Readings: II Samuel 8-9, Psalm 137, I Corinthians 4
II Samuel: The calm before the storm. David is doing so well, and God is giving him victory wherever he goes. I so do not want to read my next reading, which includes chapter 11. Why can't David just be a good king and not go to that nasty place?
I Corinthians 4: Verses 1 & 2: "So then, men ought to regard us as servants of Christ and as those entrusted with the secret things of God. Now it is required that those who have been given a trust must prove faithful."

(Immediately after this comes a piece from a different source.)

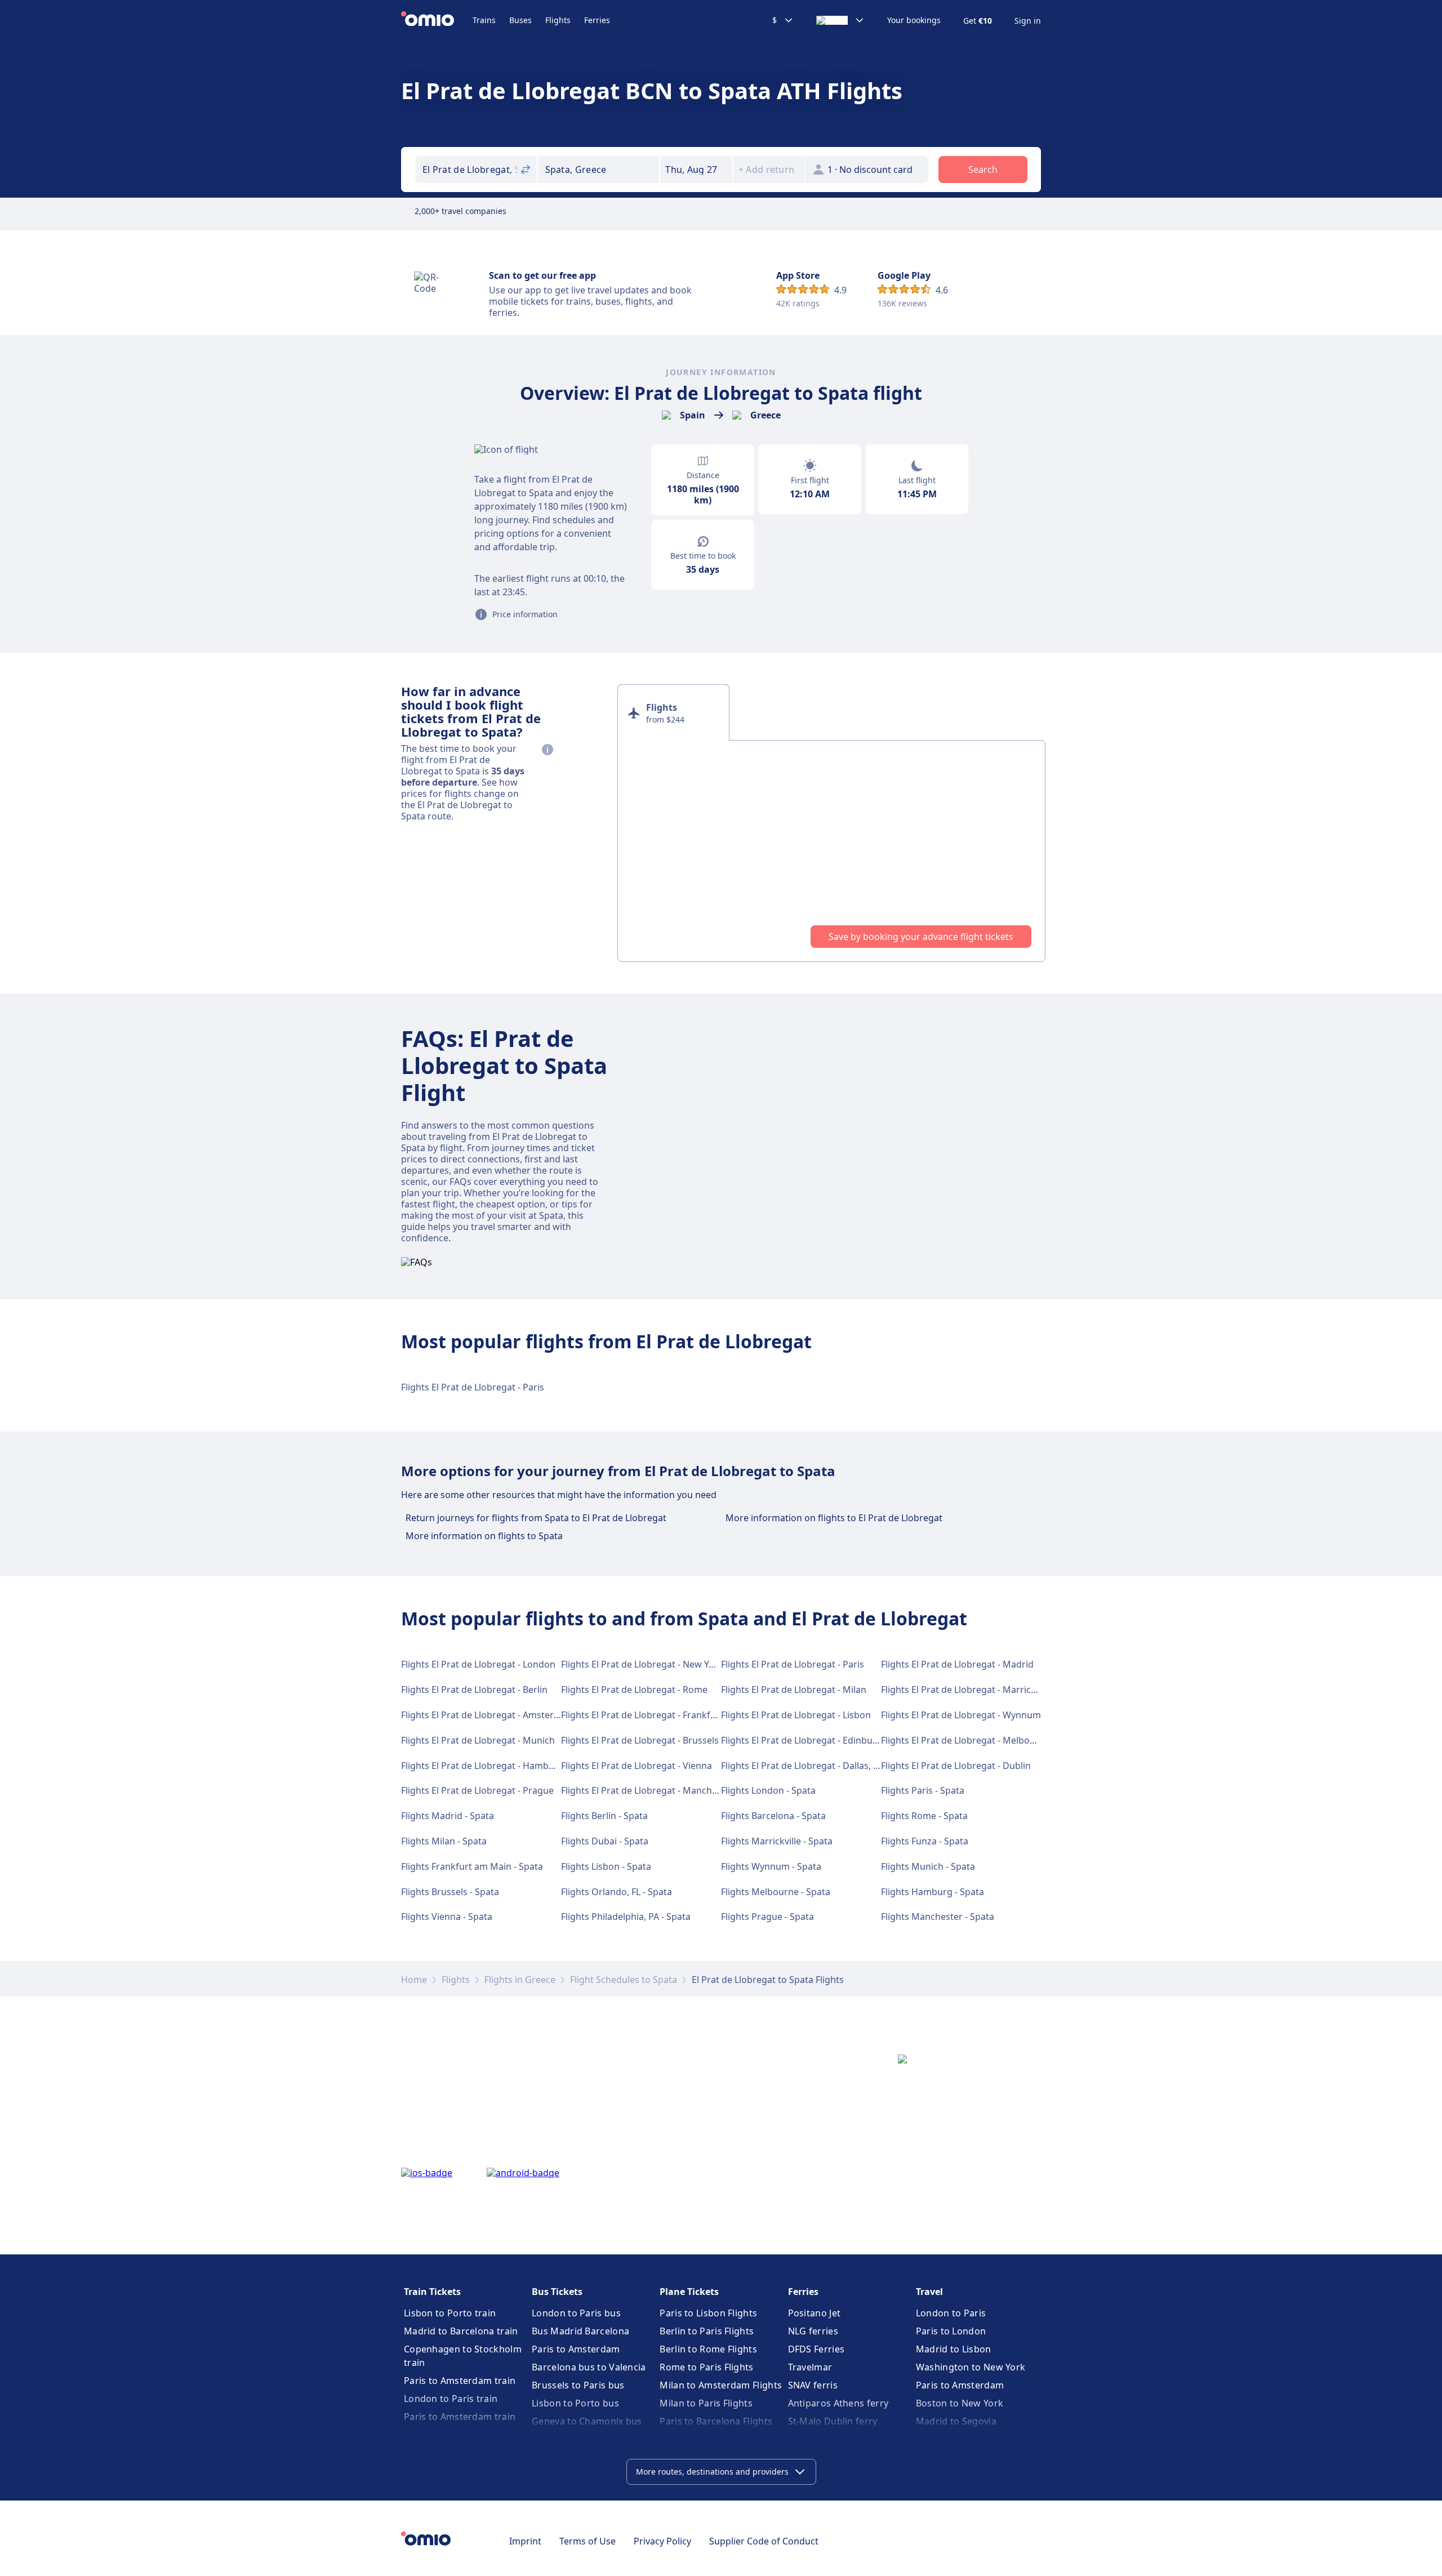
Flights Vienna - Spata (446, 1916)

One of the kids in my youth group, Michael Campbell, asked me over the summer which character in the Lord of the Rings I wanted to be. I thought for a moment. I wanted, so much, to be Frodo or Aragorn, and I told Michael that. But I also added that I knew that I only wanted to be Aragorn for the power, and therefore should not be Aragorn. I thought some more and said that I guess the person I wish I could emulate (because I often don't) was Samwise Gamgee. Why? Because Sam got it. Sam realized that the story was not about him or his Gaffer. He knew the story was about Frodo and Aragorn. The story was about destroying the ring and restoring the true king to power. Sam never tried to take the ring for himself or become the hero. He did his best to serve his Master Frodo. My favorite line of the movie is when Sam picks Frodo up and says, "I cannot carry the ring for you, but I can carry you!" (I'm getting goose bumps as I write it.)
So often, we tend to look at our lives and view ourselves as the hero of the story. We are our own protagonists--we think. I realize now that we are wrong. God is the protagonist of this story we call life. God is the Hero. Satan is the villain. We are but servants of the Most High, and we should operate as such because this story of life is not about us.
I am Sam. That's what I continue to tell myself. I am Sam, and I will do whatever it takes and go wherever I am asked to go in order to help my master defeat the villain.